● **Task list**
a: Answer the following from the credibility scoring text, one answer per line:
(i) What base score is given to `reuters.com`?
(ii) What modifier applies to a source with 0 citations?
(iii) What score is assigned to papers that have been retracted?
b: Write the next part of the credibility scoring text, picking up immediately after its final line.

● **Quoted passage**
######

Tier 2: Preprints (0.50)

Important: Preprints are NOT automatically credible - they have not undergone peer review.

Domain	Base Score	Reason
`arxiv.org`	0.50	ArXiv preprint (NOT peer-reviewed)
`biorxiv.org`	0.50	bioRxiv preprint (NOT peer-reviewed)
`medrxiv.org`	0.50	medRxiv preprint (NOT peer-reviewed)
`doi:`	0.65	Has DOI (may be peer-reviewed)

Tier 3: Government Sources (0.75-0.85)

Domain	Base Score	Reason
`.gov`	0.85	Government source
`.edu`	0.75	Educational institution
`europa.eu`	0.80	European Union
`un.org`	0.80	United Nations

Tier 4: Curated News (0.75)

Domain	Base Score	Reason
`newsroom:`	0.75	Asoba curated newsroom
`asoba.co/newsroom`	0.75	Asoba newsroom

Tier 5: Major News (0.60-0.70)

Domain	Base Score	Reason
`reuters.com`	0.70	Reuters (news wire)
`bloomberg.com`	0.70	Bloomberg (financial news)
`apnews.com`	0.70	Associated Press
`bbc.com`	0.65	BBC News
`wsj.com`	0.65	Wall Street Journal

Tier 6: General Web (0.25-0.40)

Domain	Base Score	Reason
`medium.com`	0.40	Blog platform
`substack.com`	0.40	Newsletter platform
`reddit.com`	0.25	User-generated content

Unknown Sources (0.50)

Sources not matching any known domain receive a base score of 0.50.

Citation Modifier

The number of citations a source has received affects its credibility:

Citation Count	Modifier	Effect
0	0.80	-20% (no citations)
1-9	0.90	-10% (few citations)
10-99	1.00	No change
100-999	1.10	+10% (well-cited)
1000+	1.20	+20% (highly cited)

Logarithmic scaling: More citations = higher credibility, but with diminishing returns.

Cross-Reference Modifier

When multiple sources agree on a claim, credibility increases:

Agreement Count	Modifier	Effect
1 (single source)	0.90	-10% (unverified)
2-3 sources	1.00	No change
4-6 sources	1.10	+10% (corroborated)
7+ sources	1.15	+15% (consensus)

Cross-referencing: Claims supported by multiple independent sources are more reliable.

Override Checks

Predatory Publishers

Sources from known predatory publishers are automatically assigned a score of 0.20 regardless of other factors.

Known predatory publishers:

scirp.org
waset.org
omicsonline.org
hilarispublisher.com
austinpublishinggroup.com
crimsonpublishers.com
lupinepublishers.com

Retracted Papers

Papers that have been retracted are assigned a score of 0.0.

Known retractions include:

Wakefield MMR-autism paper (10.1016/S0140-6736(97)11096-0) - retracted 2010

Score Interpretation

High Credibility (0.70-0.95)

######

● **Supplied entries**

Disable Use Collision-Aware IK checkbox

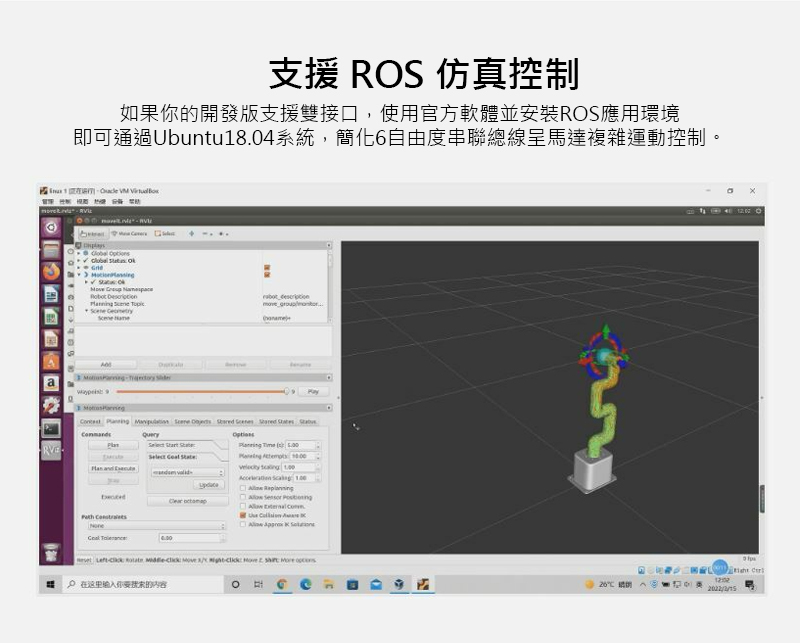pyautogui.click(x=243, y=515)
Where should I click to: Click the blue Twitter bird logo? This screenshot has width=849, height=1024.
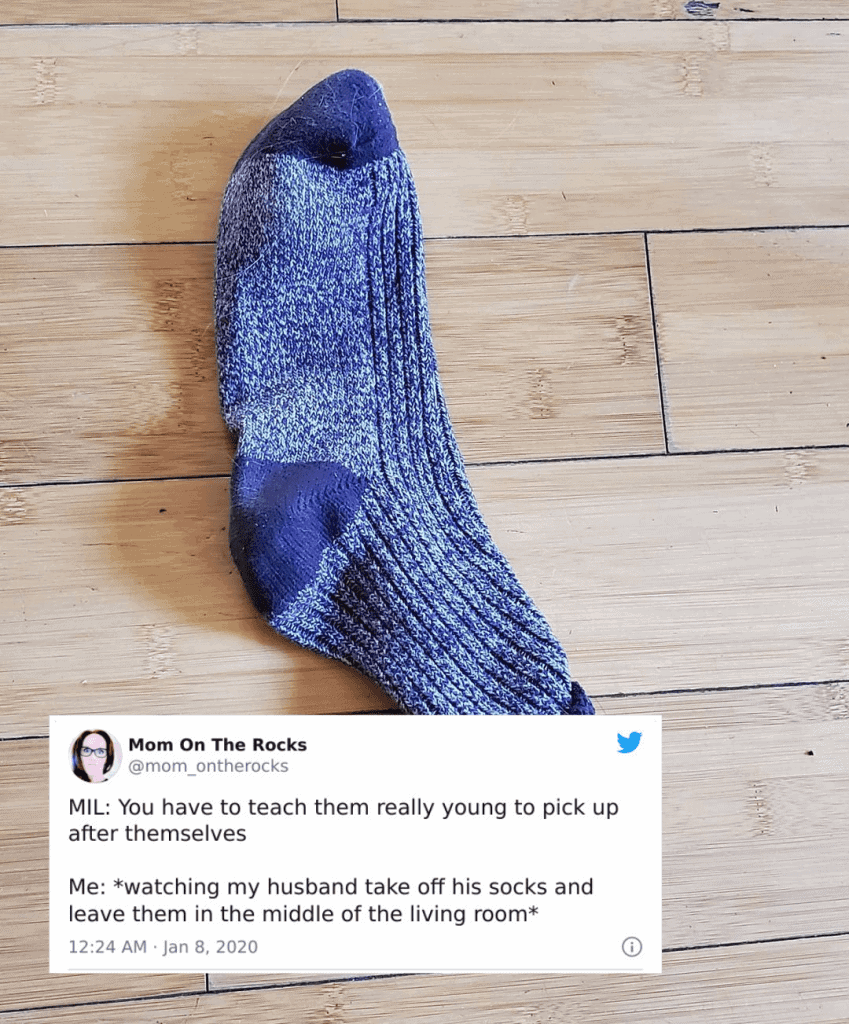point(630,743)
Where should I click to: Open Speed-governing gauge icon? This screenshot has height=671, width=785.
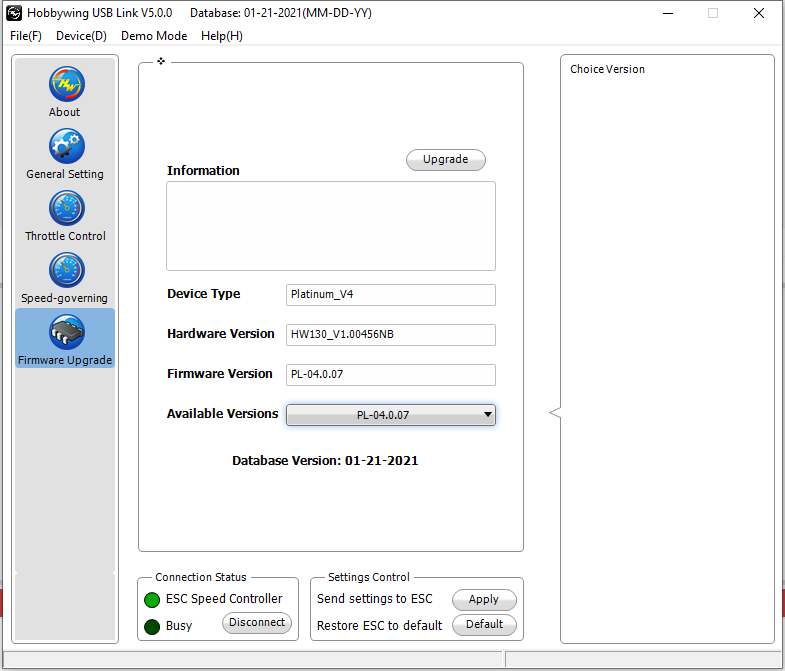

######

● **Per-task answers**
a:
(i) 0.70
(ii) 0.80
(iii) 0.0

b:
Peer-reviewed academic journals
Well-cited papers
Government sources
Multiple source agreement

Use these sources with confidence.

Medium Credibility (0.40-0.70)

Preprints (awaiting peer review)
Reputable news sources
Moderately cited papers
Limited cross-referencing

Verify claims from these sources when possible.

Low Credibility (0.00-0.40)

Unverified sources
User-generated content
Predatory publishers
Low citation counts

Treat claims from these sources with skepticism.

Example Calculations

Example 1: Nature Paper with High Citations

Source: Nature journal article
Base Score: 0.85 (Nature = high impact)
Citations: 500
Cross-references: 4 sources agree

Calculation:
- Citation modifier: 1.10 (100-999 citations)
- Cross-ref modifier: 1.10 (4-6 sources)
- Final: min(0.95, 0.85 × 1.10 × 1.10) = 0.95

Breakdown: Base: 0.85 (Nature journal) | Citations: 1.10x (500 cites) | Cross-refs: 1.10x (4 sources) → 0.95

Example 2: ArXiv Preprint

Source: arXiv preprint
Base Score: 0.50 (preprint, NOT peer-reviewed)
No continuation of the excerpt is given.